Slowly, I backed away from the heat. Victorino backed away, too, but he was gradually creating more distance between us, I noticed, until I hollered at him to stop. I used the pistol to wave him closer, before telling him, “Let’s get in the truck and get the hell out of here. You drive.”
It surprised the man. He replied, “Both of us you mean?” unsure if he had less to fear or more to fear.
“A plane or a helicopter’s going to spot the flames,” I told him. “Cops and firefighters will be coming soon. Maybe park rangers—we’re close enough to the Everglades. I don’t want to be here when they show up. How about you?”
I had taken off the night vision headgear, and Victorino jerked his head away when he realized I was going to remove the ski mask, too.
Mask up—but not off—my face pouring sweat, I told the man, “It’s okay. You can look.”
Victorino was three steps ahead of me, facing the truck. I could see his mind working, wondering what was going on.
The man stood frozen for what seemed like several seconds. Perhaps because I began to whisper
to myself, repeating a private liturgy, he finally turned to look at me.
When he did, I asked, “Where’s the money? Sixty thousand dollars cash.” I didn’t know if the drunken woman was telling the truth, but I was thinking about Tula Choimha’s determination to lead her family home to Guatemala. They would need money.
Victorino’s eyes revealed the money’s location, but I waited until he lied to me, replying, “Money? What money?” the staged look of confusion still on the man’s face when I shot him in the chest. A few seconds later, I shot him at close range in the back of the head.
His partner’s .44 Smith & Wesson made a thud when it landed on the ground beside Victorino’s body.
I wasn’t going to invest much time searching for the money—if it existed. What I had told Victorino was true.
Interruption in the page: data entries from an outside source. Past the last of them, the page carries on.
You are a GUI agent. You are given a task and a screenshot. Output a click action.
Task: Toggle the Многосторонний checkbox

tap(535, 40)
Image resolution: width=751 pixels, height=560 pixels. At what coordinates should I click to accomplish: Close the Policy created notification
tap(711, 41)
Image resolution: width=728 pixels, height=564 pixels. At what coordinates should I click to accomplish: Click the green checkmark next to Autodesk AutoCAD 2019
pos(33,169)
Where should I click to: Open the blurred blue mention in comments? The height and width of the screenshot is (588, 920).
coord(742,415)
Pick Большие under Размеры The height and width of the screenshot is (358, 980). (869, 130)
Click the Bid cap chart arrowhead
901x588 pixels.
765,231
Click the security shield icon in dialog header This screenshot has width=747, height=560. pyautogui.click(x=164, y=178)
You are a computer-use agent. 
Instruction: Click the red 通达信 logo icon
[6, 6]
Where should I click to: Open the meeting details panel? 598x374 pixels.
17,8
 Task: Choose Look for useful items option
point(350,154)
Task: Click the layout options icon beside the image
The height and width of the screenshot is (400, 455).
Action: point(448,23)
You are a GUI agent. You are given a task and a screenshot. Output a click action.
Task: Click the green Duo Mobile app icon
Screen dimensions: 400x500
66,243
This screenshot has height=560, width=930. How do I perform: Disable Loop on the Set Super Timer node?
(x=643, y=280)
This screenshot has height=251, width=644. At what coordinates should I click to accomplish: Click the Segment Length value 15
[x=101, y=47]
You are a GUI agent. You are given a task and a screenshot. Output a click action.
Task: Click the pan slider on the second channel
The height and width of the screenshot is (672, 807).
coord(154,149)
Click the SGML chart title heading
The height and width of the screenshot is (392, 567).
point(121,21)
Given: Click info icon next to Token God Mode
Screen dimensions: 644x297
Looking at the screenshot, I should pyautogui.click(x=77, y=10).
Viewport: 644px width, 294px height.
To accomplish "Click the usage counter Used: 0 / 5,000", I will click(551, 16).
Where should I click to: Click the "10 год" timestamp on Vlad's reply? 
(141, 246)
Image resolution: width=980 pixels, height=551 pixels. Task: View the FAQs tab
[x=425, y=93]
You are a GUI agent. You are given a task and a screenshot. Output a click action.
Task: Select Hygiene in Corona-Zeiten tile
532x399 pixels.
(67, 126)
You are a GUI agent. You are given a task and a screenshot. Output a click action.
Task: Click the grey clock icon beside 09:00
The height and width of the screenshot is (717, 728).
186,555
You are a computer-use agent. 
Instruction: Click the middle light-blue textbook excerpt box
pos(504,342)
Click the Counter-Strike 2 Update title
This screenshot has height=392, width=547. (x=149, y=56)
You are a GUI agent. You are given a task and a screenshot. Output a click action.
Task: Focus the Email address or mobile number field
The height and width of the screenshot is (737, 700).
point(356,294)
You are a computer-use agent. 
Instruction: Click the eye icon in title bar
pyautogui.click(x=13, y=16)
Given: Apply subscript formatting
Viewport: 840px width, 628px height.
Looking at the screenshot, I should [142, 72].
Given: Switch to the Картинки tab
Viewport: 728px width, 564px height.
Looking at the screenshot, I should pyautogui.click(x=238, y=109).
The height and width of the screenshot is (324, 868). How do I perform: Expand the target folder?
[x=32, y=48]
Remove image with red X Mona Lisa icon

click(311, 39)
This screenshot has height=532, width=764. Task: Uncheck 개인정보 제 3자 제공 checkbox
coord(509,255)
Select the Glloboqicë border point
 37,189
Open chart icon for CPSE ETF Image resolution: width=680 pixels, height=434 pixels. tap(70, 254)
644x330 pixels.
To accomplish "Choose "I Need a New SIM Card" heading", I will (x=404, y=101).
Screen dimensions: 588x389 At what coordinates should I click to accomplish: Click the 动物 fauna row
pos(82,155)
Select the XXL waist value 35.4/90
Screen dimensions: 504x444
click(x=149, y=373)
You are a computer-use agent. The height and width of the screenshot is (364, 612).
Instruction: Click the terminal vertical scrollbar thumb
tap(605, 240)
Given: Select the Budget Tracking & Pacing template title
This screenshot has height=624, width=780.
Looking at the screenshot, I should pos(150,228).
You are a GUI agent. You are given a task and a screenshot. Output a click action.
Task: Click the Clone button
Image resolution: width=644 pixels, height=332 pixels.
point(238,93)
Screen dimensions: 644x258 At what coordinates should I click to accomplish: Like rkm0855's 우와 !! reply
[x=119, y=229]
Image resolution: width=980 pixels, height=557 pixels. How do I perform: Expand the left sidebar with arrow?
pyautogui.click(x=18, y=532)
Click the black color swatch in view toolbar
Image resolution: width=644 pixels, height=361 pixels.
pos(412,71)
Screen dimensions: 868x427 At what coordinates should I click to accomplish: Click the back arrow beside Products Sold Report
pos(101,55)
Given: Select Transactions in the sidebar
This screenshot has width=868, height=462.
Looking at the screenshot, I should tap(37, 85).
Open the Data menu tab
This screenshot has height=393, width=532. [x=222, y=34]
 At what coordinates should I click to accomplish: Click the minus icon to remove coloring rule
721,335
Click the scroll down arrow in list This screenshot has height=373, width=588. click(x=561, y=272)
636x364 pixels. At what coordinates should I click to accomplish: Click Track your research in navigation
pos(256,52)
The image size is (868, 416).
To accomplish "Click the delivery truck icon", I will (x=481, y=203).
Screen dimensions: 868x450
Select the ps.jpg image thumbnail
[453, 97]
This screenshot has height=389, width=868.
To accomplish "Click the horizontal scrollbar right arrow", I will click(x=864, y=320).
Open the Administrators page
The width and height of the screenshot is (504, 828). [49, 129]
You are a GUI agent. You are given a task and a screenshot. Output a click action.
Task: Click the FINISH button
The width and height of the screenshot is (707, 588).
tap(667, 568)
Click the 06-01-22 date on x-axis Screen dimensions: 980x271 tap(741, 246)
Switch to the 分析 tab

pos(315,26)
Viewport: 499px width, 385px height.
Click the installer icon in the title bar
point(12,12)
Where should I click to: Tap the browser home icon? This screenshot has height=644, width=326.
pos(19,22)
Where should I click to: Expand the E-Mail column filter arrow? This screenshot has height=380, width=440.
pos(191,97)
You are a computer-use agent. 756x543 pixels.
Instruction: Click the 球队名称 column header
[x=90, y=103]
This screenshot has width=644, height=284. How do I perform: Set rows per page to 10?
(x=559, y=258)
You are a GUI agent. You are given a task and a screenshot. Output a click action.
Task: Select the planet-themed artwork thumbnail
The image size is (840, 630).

The hunting camp was in one of the most remote regions in Florida, yet a fire of that magnitude might still attract attention.
I found the cash in a canvas gym bag on the floor of Squires’s truck, along with a .357 Ruger Blackhawk revolver. The temptation was to get behind the wheel of the truck, and drive as fast as I could back to the main road. But then I remembered that the Dodge blocked the exit. Bulldozing the thing out of the way would take time and would make a lot of noise. It would also prove that at least one of the shooters had escaped.
It was safer, cleaner, if I returned on foot.
To add further confusion to the scene, I tossed the Blackhawk under the truck, then took off, jogging toward the darkness, gym bag over my shoulder, as I repositioned the night vision monocular over my left eye.
I had learned my lesson. Until I was close enough to my truck to risk stepping into the open, I would stay in the shadows. To me, darkness—and open water—have always represented safety.
I am a stubborn man, though. Because the anomalous hole in the wall still bothered me and because it would be the driest route back to my truck, I chose to run past the burning shack before turning into the woods. There, the topography was upland pine. Plenty of cover but lots of open ground, unlike the swamp to my right. It would be a hell of a lot easier to parallel the hunting camp road before angling to the gate where my truck was hidden.